Ciò che cercavo e ho trovato in questo lavoro è una maggiore capacità di vivere in maniera autentica. Con questo intendo confrontarmi con la diversità; imparare dal dolore e non tramutarlo in rabbia punizione o vendetta; autorizzarmi ad ascoltare ciò che davvero nel mio cuore desidero dire/fare/essere e trovare la forza di farlo, prendermi la responsabilità di farlo, rinunciando agli alibi.
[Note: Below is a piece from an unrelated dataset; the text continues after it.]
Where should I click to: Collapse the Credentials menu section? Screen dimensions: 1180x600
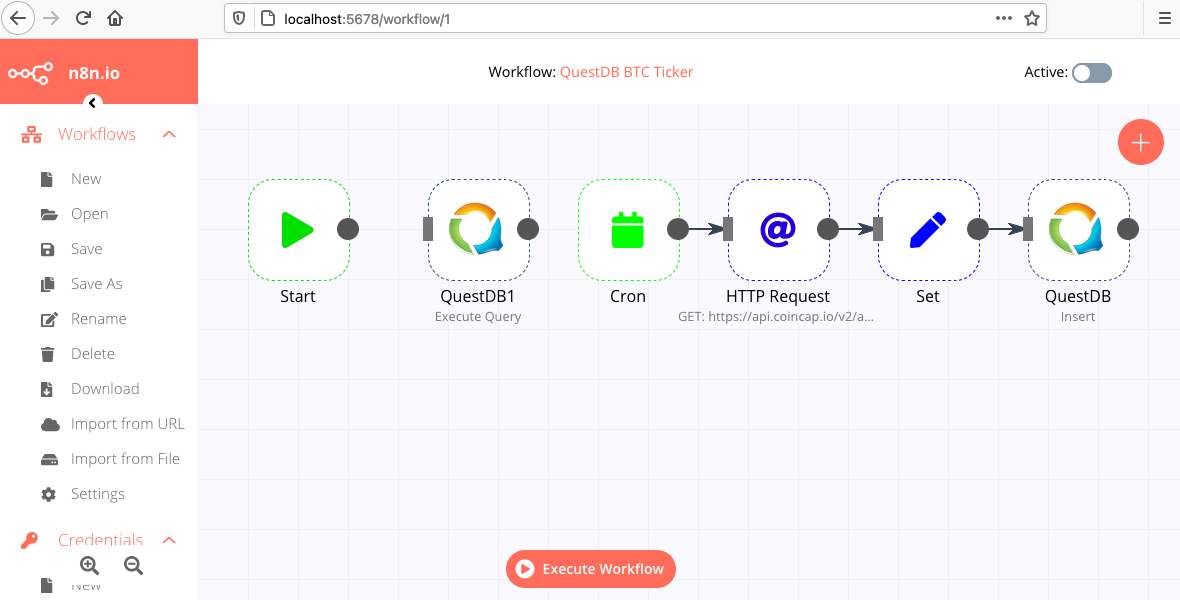click(169, 540)
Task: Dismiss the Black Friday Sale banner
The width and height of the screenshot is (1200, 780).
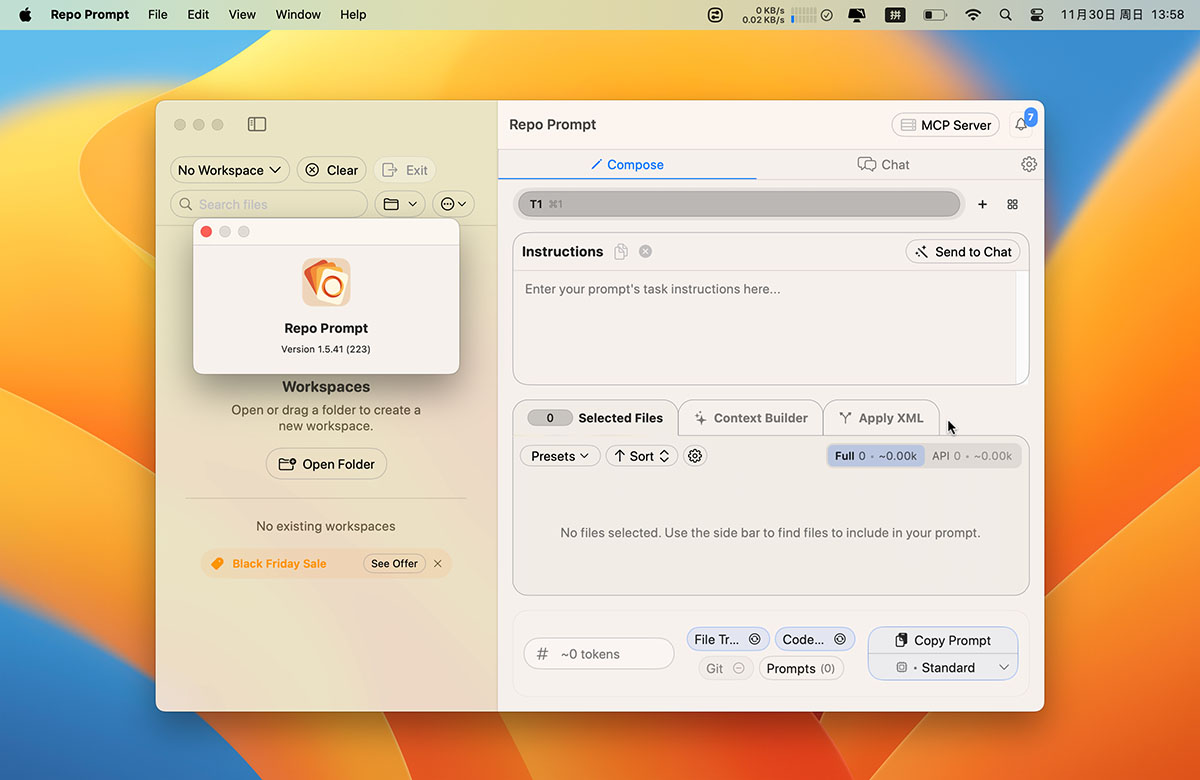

Pur facendo un lavoro piuttosto intellettuale, in cui tutti hanno master, phd e via dicendo, oggi non ho bisogno di far finta di capire tutto e posso liberamente esprimere il mio talento fino a dove arriva e non oltre e non meno.
Ovviamente tutto questo non so farlo sempre…ma riesco a farlo più di prima. Per esempio quando sento salire la rabbia o la voglia di dare una risposta sarcastica all’ipocrisia e all’ottusità che leggo in molti post di questi forum, mi ricordo di guardare l’ipocrisia e l’ottusità che porto o ho portato in me, le persone che ho ferito con cinismo nella mia vita etc etc…
In quanto ai rapporti familiari, posso dire che questi già erano buoni, ma sono diventati più autentici. Con mio padre, in particolare, ho trovato un livello di intimità e di condivisione “tra uomini” che un tempo non avevo…e anche con mia madre la relazione si è fatta più intima, perchè ho superato la paura forte che avevo di non sapermi staccare da lei. Questo è passato anche attraverso una fase di allontanamento e di durezza eccessiva da parte mia, di cui mi sono scusato…ma vedo oggi che i frutti sono stati buoni. quella rabbia e quel giudizio c’erano, e io ho potuto riconoscerli, superarli per accedere ai sentimenti che c’erano dietro solo attraversandoli.
Come vedi, non sono certo un testimonial eccellente di Arkéon. Ho ottenuto solo quello che può ottenere chiunque crescendo.
Grazie

Chiedo scusa, ho dimenticato la cosa più importante: mia moglie (…e freud ride!)
Amo infinitamente mia moglie ma so per certo quanto è stato difficile per me accedere a questo amore. E’ stato grande, e a volte ancora è forte, il dolore di sentirmi amato nonostante tutto il giudizio che ho su di me. Lei bellissima che ama me, che mi sento brutto. Lei disarmata che accoglie me armato fino ai denti di idee e giudizi. Lei che conosce e ha così fiducia nella mia forza, anche quando io mi sento inadeguato. Quanto vorrei a volte che lei frenasse, dicesse “no”…e invece se le dico “andiamo su marte” lei mi risponde “a che ora?”.ecco, so - per una serie di motivi che non vi riguardano - che senza questo lavoro non avrei saputo aprire quella porta e dirle “la verità è che ho paura di amarti”.